Tip # 8 for Mr. Obama: Orange is Greener When It’s Organic

by Wendy Gordon

Breakfast, they say, is the most important meal of the day, and if yours is like most families’, it includes a glass of orange juice, a great source of Vitamin C. Few, or so we figured, have ever tipped back their glass of orange deliciousness and wondered about the other C, the element Carbon, and just how much the morning glass-full contributes to the emission of carbon dioxide (CO2) and other global warming gases into the atmosphere. As it turns out, PepsiCo, which owns the Tropicana brand, did and recently hired experts to conduct the life cycle analysis to find out. What they learned surprised them; it wasn’t running the factory or transporting the heavy juice containers, but the nitrogen fertilizers, which require natural gas to make and can turn into a potent greenhouse gas, that were the primary contributor.

PepsiCo should be commended for taking a look at the CO2 footprint of its products and finding out just where the carbon is in the chain. They’re now in a better position to make decisions that will curb their energy use and combat global warming. And lucky for them, research conducted at the Rodale Institute’s Experimental Farm provides strong evidence that organic farming practices can do just that–combat global warming by capturing atmospheric carbon dioxide and incorporating it into the soil.
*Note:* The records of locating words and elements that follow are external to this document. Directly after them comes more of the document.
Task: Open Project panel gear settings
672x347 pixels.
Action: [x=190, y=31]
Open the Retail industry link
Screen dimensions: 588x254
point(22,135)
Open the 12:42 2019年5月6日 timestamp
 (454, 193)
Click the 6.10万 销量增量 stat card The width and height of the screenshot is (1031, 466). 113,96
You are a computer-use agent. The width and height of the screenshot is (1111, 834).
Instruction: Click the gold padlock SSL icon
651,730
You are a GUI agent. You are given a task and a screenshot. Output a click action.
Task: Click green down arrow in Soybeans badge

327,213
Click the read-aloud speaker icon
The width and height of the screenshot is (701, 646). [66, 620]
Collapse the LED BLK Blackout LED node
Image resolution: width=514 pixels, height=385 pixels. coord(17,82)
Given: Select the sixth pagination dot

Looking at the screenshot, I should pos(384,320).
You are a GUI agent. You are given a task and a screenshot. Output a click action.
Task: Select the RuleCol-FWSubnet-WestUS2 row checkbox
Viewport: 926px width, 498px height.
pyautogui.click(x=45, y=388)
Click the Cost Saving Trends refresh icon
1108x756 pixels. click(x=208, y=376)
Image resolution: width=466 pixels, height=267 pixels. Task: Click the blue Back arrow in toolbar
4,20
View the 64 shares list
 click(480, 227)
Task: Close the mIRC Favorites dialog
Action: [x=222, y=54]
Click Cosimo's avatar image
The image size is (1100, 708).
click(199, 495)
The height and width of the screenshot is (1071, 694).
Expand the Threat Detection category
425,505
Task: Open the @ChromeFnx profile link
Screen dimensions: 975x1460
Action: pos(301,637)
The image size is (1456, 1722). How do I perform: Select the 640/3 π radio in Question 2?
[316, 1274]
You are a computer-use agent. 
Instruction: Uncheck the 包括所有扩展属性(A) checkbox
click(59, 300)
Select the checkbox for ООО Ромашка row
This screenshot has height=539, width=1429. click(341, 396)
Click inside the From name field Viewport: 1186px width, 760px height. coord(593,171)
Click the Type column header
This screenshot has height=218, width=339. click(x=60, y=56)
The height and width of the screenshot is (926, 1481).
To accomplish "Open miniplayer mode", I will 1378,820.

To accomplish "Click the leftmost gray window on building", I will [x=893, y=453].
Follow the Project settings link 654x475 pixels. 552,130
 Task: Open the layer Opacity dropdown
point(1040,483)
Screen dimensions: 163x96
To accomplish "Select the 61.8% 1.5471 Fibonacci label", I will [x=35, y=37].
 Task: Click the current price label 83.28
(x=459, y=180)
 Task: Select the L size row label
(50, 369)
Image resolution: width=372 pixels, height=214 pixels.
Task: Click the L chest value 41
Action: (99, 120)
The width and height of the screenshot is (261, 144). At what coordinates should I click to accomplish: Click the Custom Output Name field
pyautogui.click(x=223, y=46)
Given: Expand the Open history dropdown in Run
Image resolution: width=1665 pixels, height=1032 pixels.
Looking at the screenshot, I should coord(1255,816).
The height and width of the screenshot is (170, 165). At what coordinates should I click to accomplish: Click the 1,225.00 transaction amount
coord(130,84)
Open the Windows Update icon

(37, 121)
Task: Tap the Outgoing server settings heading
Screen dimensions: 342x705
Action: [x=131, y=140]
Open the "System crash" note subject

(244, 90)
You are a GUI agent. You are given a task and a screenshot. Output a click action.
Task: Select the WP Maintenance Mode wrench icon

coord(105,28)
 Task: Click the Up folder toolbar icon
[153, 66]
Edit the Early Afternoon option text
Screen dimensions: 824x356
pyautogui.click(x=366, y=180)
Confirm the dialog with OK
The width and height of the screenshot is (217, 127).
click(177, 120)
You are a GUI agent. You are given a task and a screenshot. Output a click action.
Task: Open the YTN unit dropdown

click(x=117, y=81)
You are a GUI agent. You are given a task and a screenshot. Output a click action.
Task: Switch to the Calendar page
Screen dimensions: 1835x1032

The data come from the institute’s Farming Systems Trial launched in 1981, which compared a conventional agriculture system to two types of organic farming systems. Over the course of 23 years, the trial revealed that the two organic systems increased soil carbon by 15 to 28 percent, while the conventional system showed none. For the organic systems that translates into about 3,670 lbs of CO2 per acre-foot per year–and that’s not even counting the reductions in CO2 emissions represented by the fact that organic farming uses just 63 percent of the energy required by conventional farming systems, largely because of the massive amounts of energy required to synthesize nitrogen fertilizer.

The energy needed to transport heavy juice containers should be factored in when considering which juice to buy. Green Guide’s recommendation: Go for the organic brands that are available as a frozen concentrate to start your day off on the right foot, and with the smallest footprint.